*** Dataset records Section Begins ***

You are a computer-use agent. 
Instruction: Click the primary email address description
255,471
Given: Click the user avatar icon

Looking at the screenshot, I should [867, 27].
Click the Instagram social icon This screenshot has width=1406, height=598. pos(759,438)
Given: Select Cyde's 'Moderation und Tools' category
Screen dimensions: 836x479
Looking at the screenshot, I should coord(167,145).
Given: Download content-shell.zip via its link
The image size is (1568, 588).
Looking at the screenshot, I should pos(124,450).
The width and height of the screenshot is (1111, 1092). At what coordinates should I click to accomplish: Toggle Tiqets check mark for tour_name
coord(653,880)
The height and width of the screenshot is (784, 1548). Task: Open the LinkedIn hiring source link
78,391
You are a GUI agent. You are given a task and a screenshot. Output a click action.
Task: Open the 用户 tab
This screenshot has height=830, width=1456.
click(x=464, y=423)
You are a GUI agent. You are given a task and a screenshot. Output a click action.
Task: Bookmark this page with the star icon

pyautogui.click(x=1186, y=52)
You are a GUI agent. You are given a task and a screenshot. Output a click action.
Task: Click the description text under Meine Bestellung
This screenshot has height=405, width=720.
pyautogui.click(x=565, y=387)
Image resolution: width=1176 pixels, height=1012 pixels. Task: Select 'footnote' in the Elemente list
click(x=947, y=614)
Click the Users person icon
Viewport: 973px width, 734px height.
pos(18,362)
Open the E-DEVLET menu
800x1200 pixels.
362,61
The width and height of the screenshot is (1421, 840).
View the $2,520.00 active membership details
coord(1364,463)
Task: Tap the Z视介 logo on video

*** Dataset records Section Ends ***

Problem to solve: Every entry should be output exactly as written, please.

Written reply:
You are a computer-use agent. 
Instruction: Click the primary email address description
255,471
Given: Click the user avatar icon

Looking at the screenshot, I should [867, 27].
Click the Instagram social icon This screenshot has width=1406, height=598. pos(759,438)
Given: Select Cyde's 'Moderation und Tools' category
Screen dimensions: 836x479
Looking at the screenshot, I should coord(167,145).
Given: Download content-shell.zip via its link
The image size is (1568, 588).
Looking at the screenshot, I should pos(124,450).
The width and height of the screenshot is (1111, 1092). At what coordinates should I click to accomplish: Toggle Tiqets check mark for tour_name
coord(653,880)
The height and width of the screenshot is (784, 1548). Task: Open the LinkedIn hiring source link
78,391
You are a GUI agent. You are given a task and a screenshot. Output a click action.
Task: Open the 用户 tab
This screenshot has height=830, width=1456.
click(x=464, y=423)
You are a GUI agent. You are given a task and a screenshot. Output a click action.
Task: Bookmark this page with the star icon

pyautogui.click(x=1186, y=52)
You are a GUI agent. You are given a task and a screenshot. Output a click action.
Task: Click the description text under Meine Bestellung
This screenshot has height=405, width=720.
pyautogui.click(x=565, y=387)
Image resolution: width=1176 pixels, height=1012 pixels. Task: Select 'footnote' in the Elemente list
click(x=947, y=614)
Click the Users person icon
Viewport: 973px width, 734px height.
pos(18,362)
Open the E-DEVLET menu
800x1200 pixels.
362,61
The width and height of the screenshot is (1421, 840).
View the $2,520.00 active membership details
coord(1364,463)
Task: Tap the Z视介 logo on video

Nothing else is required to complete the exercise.